■ **Given passage**:

An OKD cluster with its control plane and API endpoint hosted on a management cluster. The hosted cluster includes the control plane and its corresponding data plane.

hosted cluster infrastructure

Network, compute, and storage resources that exist in the tenant or end-user cloud account.

hosted control plane

An OKD control plane that runs on the management cluster, which is exposed by the API endpoint of a hosted cluster. The components of a control plane include etcd, the Kubernetes API server, the Kubernetes controller manager, and a VPN.

hosting cluster

See management cluster.

managed cluster

A cluster that the hub cluster manages. This term is specific to the cluster lifecycle that the multicluster engine for Kubernetes Operator manages in Red Hat Advanced Cluster Management. A managed cluster is not the same thing as a management cluster. For more information, see Managed cluster.

management cluster

An OKD cluster where the HyperShift Operator is deployed and where the control planes for hosted clusters are hosted. The management cluster is synonymous with the hosting cluster.

management cluster infrastructure

Network, compute, and storage resources of the management cluster.

■ **Data for review**:
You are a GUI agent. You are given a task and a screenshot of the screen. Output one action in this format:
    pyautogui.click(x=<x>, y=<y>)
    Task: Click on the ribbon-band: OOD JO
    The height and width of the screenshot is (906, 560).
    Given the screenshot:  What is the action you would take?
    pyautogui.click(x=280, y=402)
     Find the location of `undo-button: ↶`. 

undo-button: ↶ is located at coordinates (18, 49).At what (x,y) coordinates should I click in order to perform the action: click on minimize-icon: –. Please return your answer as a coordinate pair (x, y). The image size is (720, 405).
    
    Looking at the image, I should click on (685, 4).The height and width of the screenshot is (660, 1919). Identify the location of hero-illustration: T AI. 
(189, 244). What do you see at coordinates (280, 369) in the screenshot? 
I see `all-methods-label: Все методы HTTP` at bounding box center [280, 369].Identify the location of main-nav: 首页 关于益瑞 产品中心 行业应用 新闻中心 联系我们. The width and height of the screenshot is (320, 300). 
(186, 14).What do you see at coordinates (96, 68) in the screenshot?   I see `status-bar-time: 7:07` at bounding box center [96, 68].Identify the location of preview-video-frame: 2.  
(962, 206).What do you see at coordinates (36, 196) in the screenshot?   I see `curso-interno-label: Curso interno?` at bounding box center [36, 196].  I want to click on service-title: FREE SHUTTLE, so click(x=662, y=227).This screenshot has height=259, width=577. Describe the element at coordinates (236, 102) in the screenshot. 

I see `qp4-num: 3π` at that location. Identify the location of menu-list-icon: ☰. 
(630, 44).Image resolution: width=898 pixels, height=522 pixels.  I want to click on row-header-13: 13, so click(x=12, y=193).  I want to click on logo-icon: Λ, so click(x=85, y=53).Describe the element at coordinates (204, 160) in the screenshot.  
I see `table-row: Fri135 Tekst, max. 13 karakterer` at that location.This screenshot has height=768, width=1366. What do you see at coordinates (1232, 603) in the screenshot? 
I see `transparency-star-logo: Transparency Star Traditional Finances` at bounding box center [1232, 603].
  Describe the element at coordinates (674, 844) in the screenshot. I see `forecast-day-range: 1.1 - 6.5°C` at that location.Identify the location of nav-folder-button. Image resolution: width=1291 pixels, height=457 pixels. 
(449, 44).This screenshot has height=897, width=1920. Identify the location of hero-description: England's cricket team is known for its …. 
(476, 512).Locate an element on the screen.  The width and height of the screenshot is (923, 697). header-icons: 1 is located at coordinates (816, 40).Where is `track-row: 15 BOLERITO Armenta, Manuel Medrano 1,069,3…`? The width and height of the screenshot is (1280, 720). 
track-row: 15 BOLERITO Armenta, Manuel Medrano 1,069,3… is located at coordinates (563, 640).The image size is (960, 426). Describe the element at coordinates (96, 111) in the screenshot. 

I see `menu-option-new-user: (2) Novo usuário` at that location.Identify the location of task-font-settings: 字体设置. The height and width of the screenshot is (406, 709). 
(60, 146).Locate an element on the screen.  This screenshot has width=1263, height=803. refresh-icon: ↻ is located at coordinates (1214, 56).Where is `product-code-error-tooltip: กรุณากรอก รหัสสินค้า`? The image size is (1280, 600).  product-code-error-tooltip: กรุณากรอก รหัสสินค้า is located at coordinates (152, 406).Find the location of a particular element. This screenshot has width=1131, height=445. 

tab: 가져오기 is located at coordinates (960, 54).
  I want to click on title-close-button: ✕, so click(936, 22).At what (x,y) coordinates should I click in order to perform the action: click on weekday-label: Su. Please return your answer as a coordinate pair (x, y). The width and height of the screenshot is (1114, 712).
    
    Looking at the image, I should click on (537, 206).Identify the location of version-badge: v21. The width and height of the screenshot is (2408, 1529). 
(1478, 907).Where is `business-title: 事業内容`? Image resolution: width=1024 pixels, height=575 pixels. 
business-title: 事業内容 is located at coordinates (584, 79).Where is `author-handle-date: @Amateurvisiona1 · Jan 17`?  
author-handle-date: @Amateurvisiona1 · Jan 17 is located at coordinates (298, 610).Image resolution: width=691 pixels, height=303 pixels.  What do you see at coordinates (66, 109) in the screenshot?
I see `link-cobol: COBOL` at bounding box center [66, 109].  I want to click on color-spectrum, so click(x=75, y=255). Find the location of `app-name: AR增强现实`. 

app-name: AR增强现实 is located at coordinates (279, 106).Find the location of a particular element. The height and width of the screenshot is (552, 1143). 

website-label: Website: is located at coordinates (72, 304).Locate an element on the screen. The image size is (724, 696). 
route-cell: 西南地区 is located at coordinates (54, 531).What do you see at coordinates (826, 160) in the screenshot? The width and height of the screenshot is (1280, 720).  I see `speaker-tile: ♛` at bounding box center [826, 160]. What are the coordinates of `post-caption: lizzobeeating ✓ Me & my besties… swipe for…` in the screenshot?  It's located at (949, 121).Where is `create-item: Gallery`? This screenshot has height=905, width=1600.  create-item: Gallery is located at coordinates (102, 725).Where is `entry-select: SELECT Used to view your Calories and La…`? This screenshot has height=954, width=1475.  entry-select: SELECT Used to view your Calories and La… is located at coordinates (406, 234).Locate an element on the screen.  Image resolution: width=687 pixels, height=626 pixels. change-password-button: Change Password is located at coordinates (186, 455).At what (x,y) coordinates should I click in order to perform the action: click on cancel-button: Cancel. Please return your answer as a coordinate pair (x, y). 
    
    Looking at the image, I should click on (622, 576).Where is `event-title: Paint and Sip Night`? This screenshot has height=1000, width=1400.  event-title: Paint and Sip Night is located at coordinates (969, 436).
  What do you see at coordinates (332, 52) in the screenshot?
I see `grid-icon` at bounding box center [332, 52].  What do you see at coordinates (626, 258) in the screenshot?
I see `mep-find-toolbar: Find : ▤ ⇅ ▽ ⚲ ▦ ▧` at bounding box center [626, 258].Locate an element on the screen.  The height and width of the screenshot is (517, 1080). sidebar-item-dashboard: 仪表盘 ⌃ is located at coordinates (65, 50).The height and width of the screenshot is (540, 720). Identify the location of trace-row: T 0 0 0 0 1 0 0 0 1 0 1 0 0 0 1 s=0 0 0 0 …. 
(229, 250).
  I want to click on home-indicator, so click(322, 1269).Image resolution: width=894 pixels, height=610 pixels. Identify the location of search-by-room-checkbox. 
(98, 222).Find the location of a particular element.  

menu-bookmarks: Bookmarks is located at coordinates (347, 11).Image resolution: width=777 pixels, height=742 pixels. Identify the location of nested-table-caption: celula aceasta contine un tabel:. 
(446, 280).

■ **Work to be completed**:
What is the Spanish translation of this sentence from the glossary: "A managed cluster is not the same thing as a management cluster." The entries have no connection to the glossary.

■ **Answer to the problem**:
Un clúster gestionado no es lo mismo que un clúster de administración.